-- Start Dataset records --
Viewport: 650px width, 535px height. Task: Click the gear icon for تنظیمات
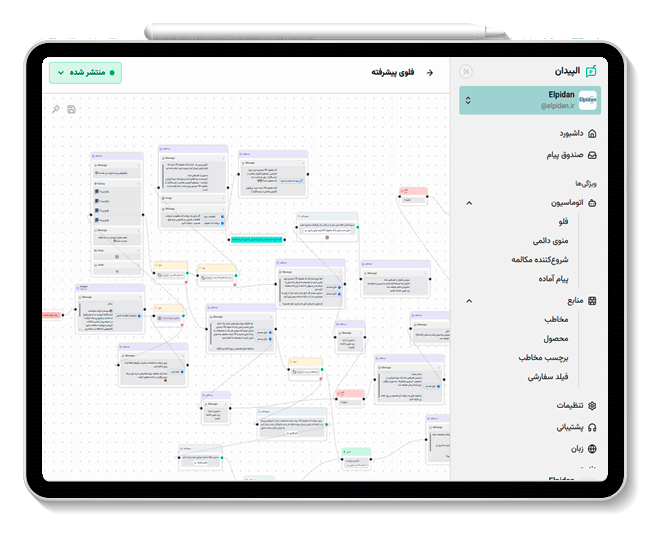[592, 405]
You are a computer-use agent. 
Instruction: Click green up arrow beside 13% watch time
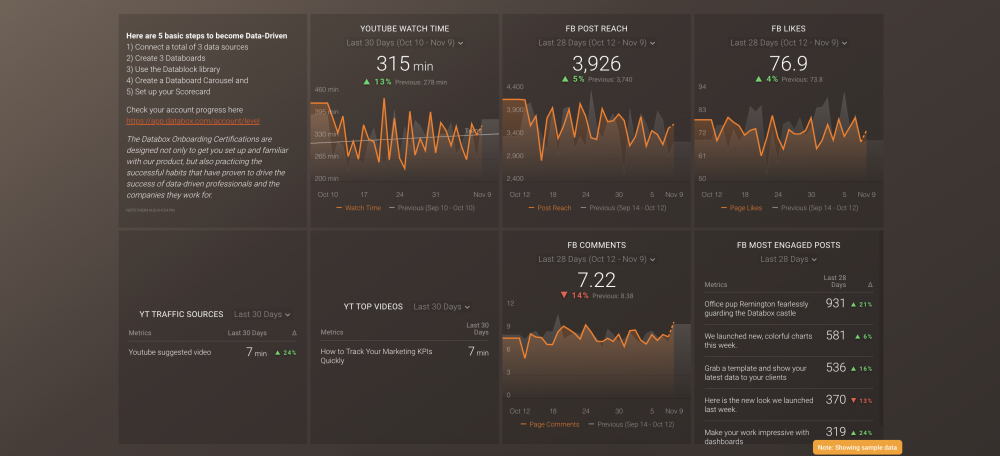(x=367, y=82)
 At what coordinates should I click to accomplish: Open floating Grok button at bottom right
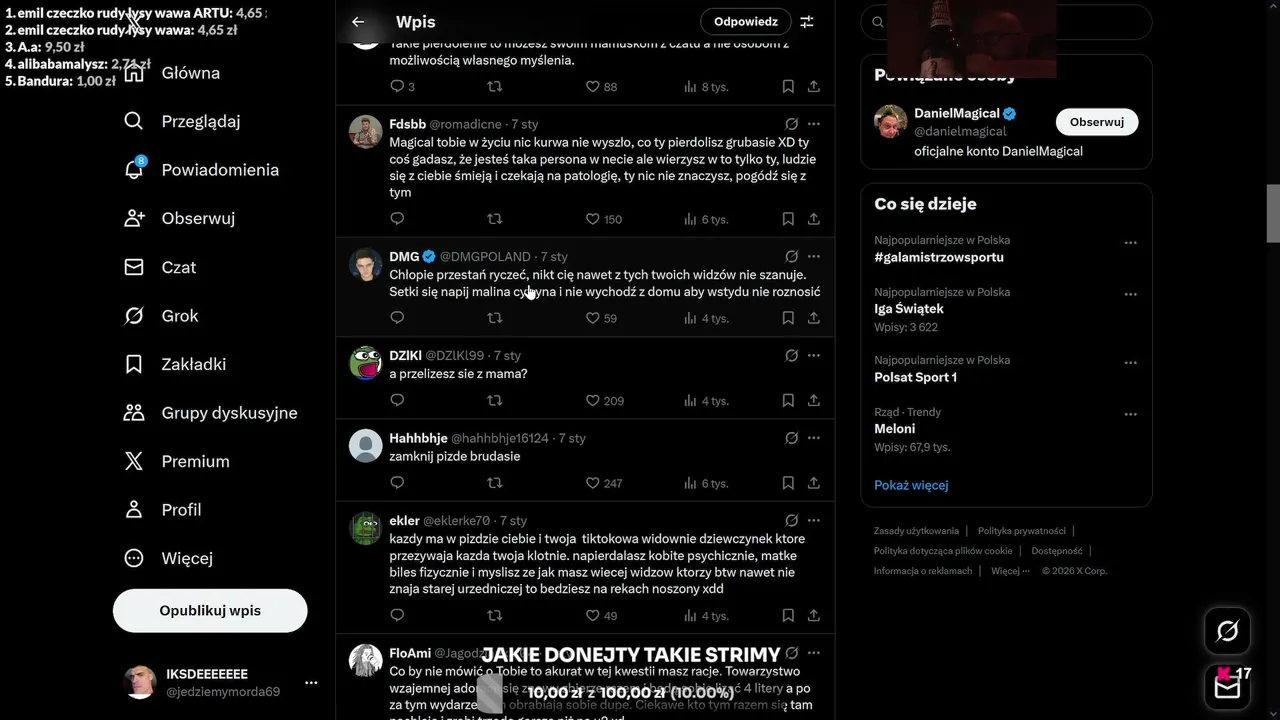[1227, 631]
-- End Dataset records --
Problem requirements> Edit the stretch from the row that contains "You are a computer-use agent." through the end of the rows, replacing "watch time" with "view duration" and keeping everything else unchanged. Leave the pictures out of your answer.

Result>
You are a computer-use agent. 
Instruction: Click green up arrow beside 13% view duration
(x=367, y=82)
 At what coordinates should I click to accomplish: Open floating Grok button at bottom right
[1227, 631]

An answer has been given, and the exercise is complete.